Luke said,I like the Foo Fighters. Have so for decades. You are obliged to feel superior now. But you raise an interesting point on liking music based purely on nostalgia and I would agree it's probably why certain people like certain bands or albums.
I detest the sentiment however because it ignores the actual quality of the music, good or bad. Any band I've listened to for a prolonged period of time happened because the band kept making music I liked and somehow held my attention. Good music transcends the time it takes place in and that's why ultimately I don't like music for nostalgic reasons. In fact, there are certain bands that I thought I grew out of and then came back it and realized they sounded as new as when I first heard them. I still like the Foo Fighter not because it reminds me of the past, but because I haven't grown out of it yet. They stood the test of time which not every band I've ever liked has. Applying the Myers Briggs system by saying it's always going invoke a chemical response I had in the past isn't completely fair. It is perpetuation of the past, of the perpetuation of the quality of the music itself? Hard to determine. It's one thing for something to not be your taste and that's fine. Liking music only from your past is stagnation in your taste too. It always irritates me when someone says a particular band's first album is their best and ignore everything since then. The past is certainly a reason to hold onto a particular attachment, but your love for it means nothing if you can't appreciate anything since then. The past, present, future are all up for comparison. Feeling superior isn't the point. Attachment to music has so many factors going into it that it's impossibly to quantify the relativity of it. That's what great about it.
My reply was thus...Your detesting the sentiment of nostalgia is the real question of the essay. I'm not really asking, "are the Foo Fighters bad"--rather, I'm asking what that type of value judgment comes from. I am challenging you to look outside your contempt, or whatever, and into its mechanism. Two available avenues are through Jungian psychology and neuroscience.

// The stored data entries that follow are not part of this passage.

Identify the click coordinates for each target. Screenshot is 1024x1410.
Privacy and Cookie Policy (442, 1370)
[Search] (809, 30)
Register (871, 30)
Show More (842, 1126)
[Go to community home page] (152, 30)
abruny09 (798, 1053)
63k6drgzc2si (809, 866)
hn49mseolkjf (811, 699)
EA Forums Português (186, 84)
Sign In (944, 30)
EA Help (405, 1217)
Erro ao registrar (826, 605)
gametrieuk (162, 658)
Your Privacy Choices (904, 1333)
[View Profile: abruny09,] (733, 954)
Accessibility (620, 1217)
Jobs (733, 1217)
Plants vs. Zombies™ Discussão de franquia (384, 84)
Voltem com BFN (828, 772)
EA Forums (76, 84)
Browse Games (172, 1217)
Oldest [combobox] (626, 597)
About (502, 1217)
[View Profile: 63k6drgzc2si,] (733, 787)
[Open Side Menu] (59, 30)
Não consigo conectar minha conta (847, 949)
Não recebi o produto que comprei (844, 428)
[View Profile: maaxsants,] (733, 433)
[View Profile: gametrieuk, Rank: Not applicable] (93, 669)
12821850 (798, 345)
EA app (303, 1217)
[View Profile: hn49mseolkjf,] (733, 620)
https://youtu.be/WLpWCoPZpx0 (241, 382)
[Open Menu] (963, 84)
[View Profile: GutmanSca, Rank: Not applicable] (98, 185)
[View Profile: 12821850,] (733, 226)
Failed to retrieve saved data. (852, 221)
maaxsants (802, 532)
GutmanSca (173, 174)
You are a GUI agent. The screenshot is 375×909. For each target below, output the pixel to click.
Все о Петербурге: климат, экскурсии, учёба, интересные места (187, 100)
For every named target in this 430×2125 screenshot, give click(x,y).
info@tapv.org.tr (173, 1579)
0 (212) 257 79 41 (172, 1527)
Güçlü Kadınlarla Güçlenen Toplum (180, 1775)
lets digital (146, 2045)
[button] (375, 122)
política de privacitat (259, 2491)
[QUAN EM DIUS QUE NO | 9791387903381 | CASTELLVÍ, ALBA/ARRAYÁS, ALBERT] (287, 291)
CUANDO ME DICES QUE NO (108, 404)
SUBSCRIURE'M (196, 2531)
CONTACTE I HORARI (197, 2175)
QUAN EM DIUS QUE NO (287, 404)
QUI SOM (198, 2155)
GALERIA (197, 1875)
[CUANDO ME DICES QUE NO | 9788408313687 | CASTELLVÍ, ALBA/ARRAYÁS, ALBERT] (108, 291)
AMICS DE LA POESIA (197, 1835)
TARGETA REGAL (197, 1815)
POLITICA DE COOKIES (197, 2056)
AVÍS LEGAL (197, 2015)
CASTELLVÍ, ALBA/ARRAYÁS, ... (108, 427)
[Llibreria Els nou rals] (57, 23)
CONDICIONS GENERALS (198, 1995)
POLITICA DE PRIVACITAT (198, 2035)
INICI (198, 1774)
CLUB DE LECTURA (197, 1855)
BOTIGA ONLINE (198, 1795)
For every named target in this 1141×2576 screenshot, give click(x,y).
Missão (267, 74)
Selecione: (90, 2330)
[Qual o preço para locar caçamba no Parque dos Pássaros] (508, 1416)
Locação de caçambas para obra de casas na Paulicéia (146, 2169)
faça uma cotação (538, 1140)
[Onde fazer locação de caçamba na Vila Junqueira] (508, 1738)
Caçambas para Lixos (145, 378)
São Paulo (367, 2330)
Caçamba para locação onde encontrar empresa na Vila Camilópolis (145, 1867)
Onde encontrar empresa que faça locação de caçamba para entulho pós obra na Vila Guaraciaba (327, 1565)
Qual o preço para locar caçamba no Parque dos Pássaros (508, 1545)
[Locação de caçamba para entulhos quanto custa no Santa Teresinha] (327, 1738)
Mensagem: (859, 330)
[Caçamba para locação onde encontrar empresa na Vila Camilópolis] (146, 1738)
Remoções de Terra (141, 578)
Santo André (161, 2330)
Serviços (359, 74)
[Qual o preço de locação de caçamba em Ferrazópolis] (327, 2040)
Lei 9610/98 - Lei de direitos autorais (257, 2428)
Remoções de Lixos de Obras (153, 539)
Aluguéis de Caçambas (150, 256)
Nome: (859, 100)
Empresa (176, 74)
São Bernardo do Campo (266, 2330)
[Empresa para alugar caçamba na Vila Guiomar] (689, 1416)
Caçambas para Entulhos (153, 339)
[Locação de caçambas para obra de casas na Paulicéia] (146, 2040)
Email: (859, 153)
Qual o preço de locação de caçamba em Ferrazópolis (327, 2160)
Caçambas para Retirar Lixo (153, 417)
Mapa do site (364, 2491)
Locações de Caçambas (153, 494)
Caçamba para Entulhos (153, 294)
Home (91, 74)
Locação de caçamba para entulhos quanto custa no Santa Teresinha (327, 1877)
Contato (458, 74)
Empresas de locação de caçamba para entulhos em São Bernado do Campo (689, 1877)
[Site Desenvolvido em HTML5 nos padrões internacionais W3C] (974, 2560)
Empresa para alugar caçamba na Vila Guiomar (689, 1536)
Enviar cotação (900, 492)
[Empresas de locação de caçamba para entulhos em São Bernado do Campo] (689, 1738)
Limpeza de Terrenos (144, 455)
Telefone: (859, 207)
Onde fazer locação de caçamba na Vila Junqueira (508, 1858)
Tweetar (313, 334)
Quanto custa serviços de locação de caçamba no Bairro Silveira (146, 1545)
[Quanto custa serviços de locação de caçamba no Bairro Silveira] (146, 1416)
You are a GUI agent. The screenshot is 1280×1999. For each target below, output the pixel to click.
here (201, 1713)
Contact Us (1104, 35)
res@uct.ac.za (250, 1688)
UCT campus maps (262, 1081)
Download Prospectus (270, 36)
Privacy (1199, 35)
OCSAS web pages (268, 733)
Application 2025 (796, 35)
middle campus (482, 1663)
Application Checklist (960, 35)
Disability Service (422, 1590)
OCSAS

People often experience a lack of stimulation when hearing the response to their arguments--when the other person is talking--according to a study by Dario Nardi (might have gotten that name wrong), and this same lack of stimulation occurs, I'd posit, when we look at others' values and thoughts in general. This isn't bad or good, but it is insightful. It gives us a new way to practice non-judgment. Or if we are to judge, to do so ironically, with full self-awareness of way. The truly radical end goal would be to finally see and hear from the eyes of another. I think that's where I'm headed. Something about ego death. Maybe impossible.
As to your points, they are good, and certainly show the flaws in my construct. It is sloppy--they usually are--I'm more interested in carrying the reader all the way to my conclusion, and hopefully provoking them in the process, than in careful analysis. I say it at the beginning: this is an outfit. And I like your outfit, too. It's dapper.
He answered:I thought the article was really interesting and it did get me thinking about how we use memory to enjoy things like music and if that connection (good or bad) creates a bias that fails to properly acknowledge the value of it. Reading your article, it was almost interesting that your contempt for the audience, molded how experienced the music. In your eyes, their nostalgia could be the only reason they were enjoying and hypothetically your contempt for that could be the only reason you weren't enjoying it. The simulations was causing an effect in completely opposing directions and the dynamics of it were well expressed with an element of outsider objectivity to it.
Maybe self-awareness of those things isn't the way to experience those things. It's a pandora's box. It can completely remove the actual effect of the experience and only exists from being a step removed inside your head. Empathy is a healthy thing though and not necessary the same thing as self-awareness. It's more personal. I don't understand why some people like some music either, but at the same time it makes me examine why I like certain things and what was the cause and effect that lead to it. Maybe it's not always ego, but being proud of the things you yourself like. Then again, it's self defeating to project it onto others and disconnecting at the same time.